Mediante el proceso de enervación del desahucio, el arrendatario tiene la capacidad de impedir su expulsión del inmueble o establecimiento comercial. A continuación, detallaré todo lo que debes comprender acerca de la opción de enervar el desahucio y los efectos que esto conlleva.

¿Qué es la Enervación del Desahucio?

Frente a una demanda por impago de renta o por impago de los servicios, un inquilino se enfrenta a dos opciones: saldar su deuda o no hacerlo.

Si decide no pagar, el juez procederá a terminar el contrato de alquiler y emitirá una orden de desalojo. Por otro lado, si efectúa el pago, las consecuencias variarán según el momento en que se realice el abono:

 

Así, la enervación se refiere a la acción de cancelar completamente la deuda exigida, lo cual lleva al juez a concluir el proceso sin anular el contrato de arrendamiento (es decir, este sigue vigente y el inquilino puede continuar viviendo o utilizando el inmueble) y sin dictar una orden de desahucio.

¿En qué casos procede el derecho a enervar?

La enervación constituye un privilegio del que dispone cualquier arrendatario, siempre y cuando no se haya dado ninguno de los dos escenarios siguientes antes de que el arrendador interponga la demanda:

  1. Que el arrendatario no haya ejercido el derecho a enervar previamente (dentro del mismo contrato de arrendamiento).
  2. Que el arrendador haya realizado un requerimiento explícito (normalmente mediante burofax) para el pago del alquiler atrasado y hayan transcurrido más de 30 días sin que se efectuara dicho pago.

En caso de que se presente alguna de estas situaciones, el arrendatario perderá la capacidad de enervar el desahucio.

Consecuencias tras la enervación del desahucio

La enervación implica dos penalizaciones para el arrendatario:

  1. El juez obligará al arrendatario a cubrir los gastos legales del proceso, incluidos los honorarios del abogado y del procurador que el arrendador o propietario haya tenido que pagar.
  2. En caso de que el arrendador presente una nueva demanda por falta de pago contra el arrendatario, este último no tendrá la opción de enervar nuevamente, dado que, como se mencionó previamente, la enervación es permitida solamente una vez durante la vigencia del mismo contrato de arrendamiento.

¿Cuándo se puede enervar?

La normativa establece que el arrendatario tiene la capacidad de enervar la demanda dentro de los 10 días siguientes al momento de haber recibido la demanda.
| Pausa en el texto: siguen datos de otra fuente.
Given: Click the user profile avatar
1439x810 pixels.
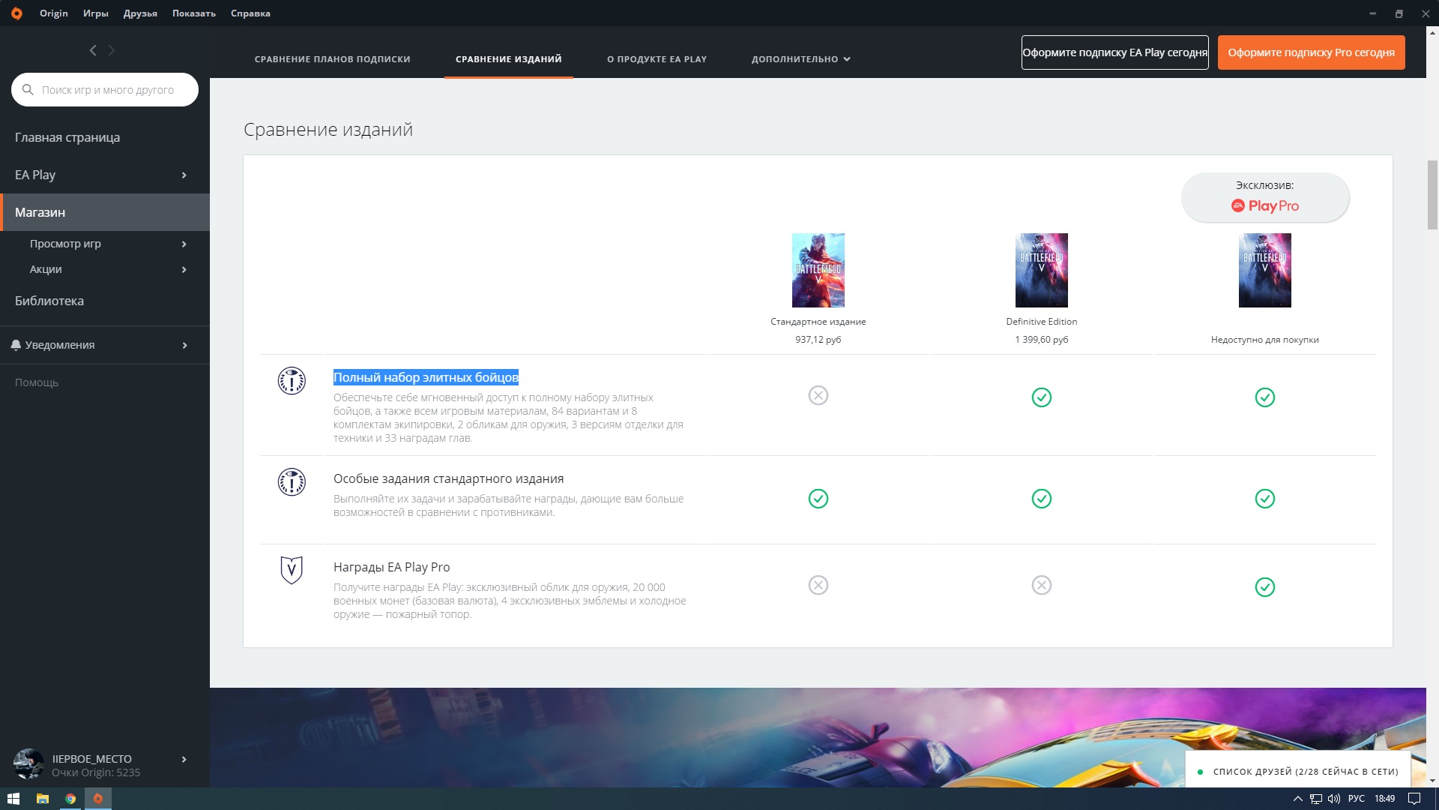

Esto significa que, si salda completamente su deuda dentro de dicho periodo, habrá realizado la enervación.

A partir de este punto, se podría interpretar que pagar la deuda después de este intervalo de tiempo (por ejemplo, 20 días tras la recepción de la demanda) no constituiría una enervación efectiva. No obstante, la práctica judicial ha extendido este margen, permitiendo que, si el arrendatario liquida su deuda en cualquier momento antes del juicio, dicho acto se considere como enervación.

Además, se reconoce como enervación el acto de liquidar la deuda antes incluso de recibir la demanda. Aunque esta posibilidad no esté explícitamente mencionada en la ley, ha sido una práctica adoptada por los jueces.

Otros aspectos sobre la enervación del desahucio

El propietario debe especificar claramente en la demanda si existe o no la posibilidad de que el inquilino realice la enervación. Este detalle es tan crucial que, de omitirse en la documentación, se rechazará la enervación por falta de admisión a procedimiento.

En cuanto a la modalidad de pago, se aceptará como enervador aquel que se efectúe directamente al propietario, ya sea a través de una entidad bancaria o en efectivo. Asimismo, se considerará válido el pago si el inquilino deposita el importe adeudado en la cuenta del tribunal.

Es común que en las demandas por desalojo debido a atrasos en el pago no solo se exija la deuda acumulada hasta la fecha de presentación de la demanda, sino también los pagos futuros. Esto significa que para que se considere efectuada la enervación, el inquilino debe cubrir la totalidad de la deuda, no únicamente el monto especificado en la demanda, el cual podría ser menor al real debido al lapso entre la presentación de la demanda y su notificación al inquilino, que puede tomar uno o dos meses.

La información proporcionada aquí se basa tanto en jurisprudencia (las decisiones legales establecidas por los jueces) como en la legislación vigente, específicamente en el artículo 22.4 de la Ley de Enjuiciamiento Civil (LEC).